I would also suggest there was key difference between Britain, France , Germany and Austro-Hungary. The first two were democracies in the full sense of word. The world was better for Britain and France winning the war than if Germany had done so.
"the dramatic events which drove the Allied and Central Powers to sign the Armistice of 11/11."
Their allies, Turkey, Austria-Hungary, Bulgaria had capitulated and the German Armed forces were getting a royal pizzling in the west. The revolutionary uprisings were the cream on the cake, not the cake. Blockade ensured there was hardly bread let alone cake.
Don't buy into the Hitlerite argument that Germany was never defeated. It was just spared.
Mick
So nice to see the Empire put in perspective. Unfortunately it merely morphed into the US Empire with the same nonsense from the same ruling elites. The moneyed interests of London, New York and their representatives in NZ, interchangeable with those of Beijing no doubt.
The real question is whether the benefits of breaking away exceed the benefits of remaining? And if so how? We should not be so naive as to discount the very real benefits of belonging any more than we should ignore or be ignorant of the demerits.
Well said Chris. Unfortunately the black hole of public memory continues to swallow fact leaving echoes of fiction behind. Just as the Empire protected its oil supply routes then, the 'West' now threatens China's oil supply with military bases positioned along the entire Arabian Gulf to China Sea route. China has no alternative supply and I can't see the Americans selling Alaskan oil to China.
You claim that Britain could have stopped the war in 1914. Really ? How ?.
They had no control over the German Army High Command who were hell bent on starting a war using a plan devised for a war with France alone, not a war with France and Russia.
When Plan A failed they had no Plan B and the result was a bloody four year stalemate.
And Britain went to war to defend their oil interests in Persia. Really ? And here was me thinking they went to war because of the German invasion of neutral Belgium.
As for Samoa, we took the place at the request of the British government to take out a radio station.
We should have left the place in 1919 and left the Samoans to it. Sadly, the only country to express an interest in taking over Samoa ... was Japan.
The Talune disaster was not deliberate. It was a terrible and probably avoidable disaster but it was a result of a combination of unfortunate circumstances - including Samoans ignoring customs requirements and ferrying off passengers BEFORE clearance was given. More than 20% of their population died and the shortage of labour caused a famine the following year.
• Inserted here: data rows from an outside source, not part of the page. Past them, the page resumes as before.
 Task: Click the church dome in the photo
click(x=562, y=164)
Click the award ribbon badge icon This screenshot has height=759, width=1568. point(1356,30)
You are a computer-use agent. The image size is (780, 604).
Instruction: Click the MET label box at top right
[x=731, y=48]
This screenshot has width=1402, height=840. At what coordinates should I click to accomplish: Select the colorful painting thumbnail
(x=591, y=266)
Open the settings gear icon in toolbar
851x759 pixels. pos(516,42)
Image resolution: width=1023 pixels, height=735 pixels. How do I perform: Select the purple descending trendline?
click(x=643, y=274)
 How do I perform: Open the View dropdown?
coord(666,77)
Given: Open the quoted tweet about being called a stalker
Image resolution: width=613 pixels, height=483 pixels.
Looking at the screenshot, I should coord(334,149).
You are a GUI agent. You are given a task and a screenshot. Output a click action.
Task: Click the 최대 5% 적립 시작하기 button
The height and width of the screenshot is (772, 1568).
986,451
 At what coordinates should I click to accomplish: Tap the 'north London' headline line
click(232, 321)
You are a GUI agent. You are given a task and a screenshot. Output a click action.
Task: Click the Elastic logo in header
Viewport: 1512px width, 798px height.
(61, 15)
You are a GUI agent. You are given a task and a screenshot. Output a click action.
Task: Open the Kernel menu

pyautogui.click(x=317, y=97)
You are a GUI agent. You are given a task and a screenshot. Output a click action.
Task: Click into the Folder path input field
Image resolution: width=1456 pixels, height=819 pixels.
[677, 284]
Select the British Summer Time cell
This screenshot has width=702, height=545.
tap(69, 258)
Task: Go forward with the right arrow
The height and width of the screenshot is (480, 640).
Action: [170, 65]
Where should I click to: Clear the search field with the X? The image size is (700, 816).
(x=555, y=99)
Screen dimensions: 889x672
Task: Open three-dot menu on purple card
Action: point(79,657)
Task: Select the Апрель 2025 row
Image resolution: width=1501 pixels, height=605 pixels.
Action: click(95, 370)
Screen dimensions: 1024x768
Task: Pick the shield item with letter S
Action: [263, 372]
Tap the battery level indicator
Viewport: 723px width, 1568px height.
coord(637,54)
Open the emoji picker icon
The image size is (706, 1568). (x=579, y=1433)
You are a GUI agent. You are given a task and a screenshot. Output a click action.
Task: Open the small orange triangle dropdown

As for "peaceful" and unarmed demonstrators being mown down - again the devil is in the detail. New Zealand Police tried to arrest one of the demonstrators and were attacked. Many of the Samoans WERE carrying machetes - as you do when attending a peaceful demonstration. The peaceful protesters murdered a New Zealand constable. When the police opened fire they did so at an enraged mob. Eight Samoans were killed outright and three more died over the following days.
Horrible and very tragic.
If I were PM back then I would have got the message and pulled out.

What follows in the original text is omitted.